** About this exercise **
Which of the lines below hold "Create"? Please return each one.

** Stored items **

┄┄┄┄┄┄┄┄┄┄┄┄┄┄┄┄┄┄┄┄

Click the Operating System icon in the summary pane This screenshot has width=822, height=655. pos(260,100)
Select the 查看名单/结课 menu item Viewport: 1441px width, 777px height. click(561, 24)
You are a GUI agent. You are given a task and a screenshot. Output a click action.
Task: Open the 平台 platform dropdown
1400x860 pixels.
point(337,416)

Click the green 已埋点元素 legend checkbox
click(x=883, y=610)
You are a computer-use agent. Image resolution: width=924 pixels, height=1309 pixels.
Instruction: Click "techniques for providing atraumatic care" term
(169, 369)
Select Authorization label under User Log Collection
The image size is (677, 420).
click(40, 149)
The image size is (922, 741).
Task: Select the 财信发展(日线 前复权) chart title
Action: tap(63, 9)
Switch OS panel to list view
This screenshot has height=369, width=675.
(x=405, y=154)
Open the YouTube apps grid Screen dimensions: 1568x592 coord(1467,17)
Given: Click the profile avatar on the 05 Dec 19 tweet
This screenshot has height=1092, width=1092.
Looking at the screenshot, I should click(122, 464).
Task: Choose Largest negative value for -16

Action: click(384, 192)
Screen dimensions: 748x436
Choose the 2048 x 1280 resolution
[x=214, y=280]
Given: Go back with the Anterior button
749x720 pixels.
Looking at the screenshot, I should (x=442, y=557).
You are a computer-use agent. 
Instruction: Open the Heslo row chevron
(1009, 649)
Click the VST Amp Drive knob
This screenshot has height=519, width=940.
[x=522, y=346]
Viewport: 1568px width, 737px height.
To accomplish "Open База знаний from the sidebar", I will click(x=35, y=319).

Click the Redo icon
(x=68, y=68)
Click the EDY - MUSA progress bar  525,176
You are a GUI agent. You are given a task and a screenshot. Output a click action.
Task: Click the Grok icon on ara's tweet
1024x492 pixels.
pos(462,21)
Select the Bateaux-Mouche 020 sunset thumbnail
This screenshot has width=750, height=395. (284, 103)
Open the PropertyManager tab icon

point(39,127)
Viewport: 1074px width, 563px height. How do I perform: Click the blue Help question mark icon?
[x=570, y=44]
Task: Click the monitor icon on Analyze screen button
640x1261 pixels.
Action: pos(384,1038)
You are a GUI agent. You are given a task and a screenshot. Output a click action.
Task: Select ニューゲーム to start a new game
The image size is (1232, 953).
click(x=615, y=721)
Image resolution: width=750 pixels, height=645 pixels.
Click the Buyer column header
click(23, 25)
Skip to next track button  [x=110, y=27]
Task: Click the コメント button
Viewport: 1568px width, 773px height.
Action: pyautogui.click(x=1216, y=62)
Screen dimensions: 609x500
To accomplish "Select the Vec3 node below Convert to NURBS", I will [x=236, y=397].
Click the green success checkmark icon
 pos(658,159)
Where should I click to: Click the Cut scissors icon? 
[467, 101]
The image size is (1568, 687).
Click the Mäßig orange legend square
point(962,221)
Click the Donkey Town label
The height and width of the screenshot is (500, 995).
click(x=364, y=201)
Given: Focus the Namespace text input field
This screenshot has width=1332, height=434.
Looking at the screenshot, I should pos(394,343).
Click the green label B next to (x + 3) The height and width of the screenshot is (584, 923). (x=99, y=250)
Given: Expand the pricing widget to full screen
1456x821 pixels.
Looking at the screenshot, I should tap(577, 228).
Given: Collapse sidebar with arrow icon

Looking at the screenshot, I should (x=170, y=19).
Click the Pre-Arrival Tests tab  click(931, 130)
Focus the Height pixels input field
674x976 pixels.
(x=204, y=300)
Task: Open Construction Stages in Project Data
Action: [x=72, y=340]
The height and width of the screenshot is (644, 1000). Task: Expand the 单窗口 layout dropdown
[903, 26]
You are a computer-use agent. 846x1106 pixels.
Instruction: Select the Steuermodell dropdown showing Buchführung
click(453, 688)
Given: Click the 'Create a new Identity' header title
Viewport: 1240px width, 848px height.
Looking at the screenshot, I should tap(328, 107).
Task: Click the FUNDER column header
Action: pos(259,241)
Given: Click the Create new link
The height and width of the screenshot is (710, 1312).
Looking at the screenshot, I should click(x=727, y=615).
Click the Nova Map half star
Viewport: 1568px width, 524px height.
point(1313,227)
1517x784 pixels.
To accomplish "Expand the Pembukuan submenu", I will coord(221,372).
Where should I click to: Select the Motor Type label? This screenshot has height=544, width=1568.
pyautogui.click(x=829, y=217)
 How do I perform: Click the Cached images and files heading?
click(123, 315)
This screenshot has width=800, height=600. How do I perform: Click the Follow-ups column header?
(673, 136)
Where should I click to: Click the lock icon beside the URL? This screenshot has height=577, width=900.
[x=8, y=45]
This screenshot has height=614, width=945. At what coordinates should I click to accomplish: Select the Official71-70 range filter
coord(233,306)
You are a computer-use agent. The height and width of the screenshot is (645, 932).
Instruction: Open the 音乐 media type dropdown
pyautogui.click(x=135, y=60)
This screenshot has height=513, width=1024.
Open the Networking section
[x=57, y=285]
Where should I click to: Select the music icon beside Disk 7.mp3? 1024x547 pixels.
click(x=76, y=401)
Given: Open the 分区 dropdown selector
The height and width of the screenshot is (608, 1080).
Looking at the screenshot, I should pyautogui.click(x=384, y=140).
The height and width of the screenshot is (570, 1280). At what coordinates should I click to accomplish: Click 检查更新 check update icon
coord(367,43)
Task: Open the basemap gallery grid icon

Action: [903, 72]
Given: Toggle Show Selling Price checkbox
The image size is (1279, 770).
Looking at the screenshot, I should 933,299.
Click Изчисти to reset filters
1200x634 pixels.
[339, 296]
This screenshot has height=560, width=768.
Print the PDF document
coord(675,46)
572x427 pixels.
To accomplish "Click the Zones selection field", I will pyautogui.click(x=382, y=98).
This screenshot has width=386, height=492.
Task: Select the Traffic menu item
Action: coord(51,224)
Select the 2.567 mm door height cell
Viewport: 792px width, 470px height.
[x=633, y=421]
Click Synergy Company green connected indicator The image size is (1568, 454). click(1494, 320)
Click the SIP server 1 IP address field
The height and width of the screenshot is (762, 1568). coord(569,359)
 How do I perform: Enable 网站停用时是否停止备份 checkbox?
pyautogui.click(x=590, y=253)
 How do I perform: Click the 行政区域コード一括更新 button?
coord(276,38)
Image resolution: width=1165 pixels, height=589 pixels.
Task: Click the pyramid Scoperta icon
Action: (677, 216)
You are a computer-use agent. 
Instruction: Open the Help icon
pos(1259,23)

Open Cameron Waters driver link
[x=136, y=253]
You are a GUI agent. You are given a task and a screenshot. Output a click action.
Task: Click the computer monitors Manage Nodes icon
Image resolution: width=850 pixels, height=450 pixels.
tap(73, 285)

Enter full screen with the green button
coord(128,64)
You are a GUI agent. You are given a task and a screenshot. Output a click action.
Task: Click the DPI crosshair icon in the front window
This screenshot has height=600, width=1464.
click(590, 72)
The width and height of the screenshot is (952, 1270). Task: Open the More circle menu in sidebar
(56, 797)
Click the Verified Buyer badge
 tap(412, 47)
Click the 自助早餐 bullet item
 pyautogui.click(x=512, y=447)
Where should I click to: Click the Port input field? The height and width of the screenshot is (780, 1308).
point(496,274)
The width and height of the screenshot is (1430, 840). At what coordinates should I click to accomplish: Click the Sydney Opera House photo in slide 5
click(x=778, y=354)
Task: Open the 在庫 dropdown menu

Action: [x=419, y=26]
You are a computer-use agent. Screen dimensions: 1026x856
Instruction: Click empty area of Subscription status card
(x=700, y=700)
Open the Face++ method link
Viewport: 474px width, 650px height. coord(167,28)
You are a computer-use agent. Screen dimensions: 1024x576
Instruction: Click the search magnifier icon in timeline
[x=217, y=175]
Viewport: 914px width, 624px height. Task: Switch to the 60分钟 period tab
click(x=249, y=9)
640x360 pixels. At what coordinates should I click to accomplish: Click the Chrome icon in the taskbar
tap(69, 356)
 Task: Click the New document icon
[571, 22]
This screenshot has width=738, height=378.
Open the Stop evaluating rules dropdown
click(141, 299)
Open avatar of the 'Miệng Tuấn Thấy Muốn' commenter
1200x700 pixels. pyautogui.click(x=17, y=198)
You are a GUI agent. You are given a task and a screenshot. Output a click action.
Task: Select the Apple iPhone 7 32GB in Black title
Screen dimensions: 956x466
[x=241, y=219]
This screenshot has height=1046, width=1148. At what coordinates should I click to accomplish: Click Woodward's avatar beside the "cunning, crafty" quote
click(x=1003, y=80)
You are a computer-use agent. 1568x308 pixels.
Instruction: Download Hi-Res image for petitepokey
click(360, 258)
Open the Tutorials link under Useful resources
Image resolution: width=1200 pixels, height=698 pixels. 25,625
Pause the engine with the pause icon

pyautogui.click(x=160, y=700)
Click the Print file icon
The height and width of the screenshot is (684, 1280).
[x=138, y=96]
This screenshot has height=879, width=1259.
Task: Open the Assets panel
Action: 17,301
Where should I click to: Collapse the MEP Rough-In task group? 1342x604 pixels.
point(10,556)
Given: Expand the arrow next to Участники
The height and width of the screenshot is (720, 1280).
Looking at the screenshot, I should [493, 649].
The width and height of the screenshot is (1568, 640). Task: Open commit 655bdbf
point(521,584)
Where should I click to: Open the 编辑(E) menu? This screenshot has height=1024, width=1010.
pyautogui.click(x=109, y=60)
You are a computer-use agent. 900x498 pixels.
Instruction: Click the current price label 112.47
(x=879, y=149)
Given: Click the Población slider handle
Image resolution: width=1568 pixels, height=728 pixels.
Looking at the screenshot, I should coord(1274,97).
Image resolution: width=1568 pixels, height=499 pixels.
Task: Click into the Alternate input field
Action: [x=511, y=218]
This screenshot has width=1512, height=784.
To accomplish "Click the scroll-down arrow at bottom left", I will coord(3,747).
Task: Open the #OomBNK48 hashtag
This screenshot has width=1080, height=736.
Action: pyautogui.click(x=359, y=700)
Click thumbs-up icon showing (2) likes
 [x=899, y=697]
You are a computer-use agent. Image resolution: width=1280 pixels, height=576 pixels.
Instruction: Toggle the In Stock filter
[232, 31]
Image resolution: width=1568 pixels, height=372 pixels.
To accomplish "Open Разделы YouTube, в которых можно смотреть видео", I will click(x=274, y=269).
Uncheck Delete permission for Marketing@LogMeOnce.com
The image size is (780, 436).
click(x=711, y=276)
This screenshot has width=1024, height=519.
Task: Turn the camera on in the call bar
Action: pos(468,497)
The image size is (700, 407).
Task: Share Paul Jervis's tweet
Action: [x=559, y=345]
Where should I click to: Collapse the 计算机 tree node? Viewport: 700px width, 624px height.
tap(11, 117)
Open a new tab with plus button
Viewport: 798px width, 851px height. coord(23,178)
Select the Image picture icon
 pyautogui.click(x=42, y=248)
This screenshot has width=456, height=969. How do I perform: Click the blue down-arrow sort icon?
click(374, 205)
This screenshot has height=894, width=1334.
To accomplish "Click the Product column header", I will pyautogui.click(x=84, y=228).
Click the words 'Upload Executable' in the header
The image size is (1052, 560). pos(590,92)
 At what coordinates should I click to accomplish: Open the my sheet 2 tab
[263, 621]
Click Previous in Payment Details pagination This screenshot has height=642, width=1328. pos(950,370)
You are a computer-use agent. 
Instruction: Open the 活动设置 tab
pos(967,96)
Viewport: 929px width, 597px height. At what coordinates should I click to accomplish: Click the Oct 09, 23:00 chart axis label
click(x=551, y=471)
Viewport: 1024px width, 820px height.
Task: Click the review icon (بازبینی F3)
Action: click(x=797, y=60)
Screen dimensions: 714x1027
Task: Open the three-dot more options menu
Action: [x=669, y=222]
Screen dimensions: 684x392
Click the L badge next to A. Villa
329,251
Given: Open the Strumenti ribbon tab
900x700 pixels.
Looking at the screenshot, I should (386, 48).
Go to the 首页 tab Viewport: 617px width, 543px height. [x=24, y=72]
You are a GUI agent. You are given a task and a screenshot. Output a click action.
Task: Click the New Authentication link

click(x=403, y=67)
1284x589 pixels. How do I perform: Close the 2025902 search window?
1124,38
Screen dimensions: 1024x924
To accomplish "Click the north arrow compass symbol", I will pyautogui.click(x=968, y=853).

┄┄┄┄┄┄┄┄┄┄┄┄┄┄┄┄┄┄┄┄

** Solution below **
Given: Click the 'Create a new Identity' header title
Given: Click the Create new link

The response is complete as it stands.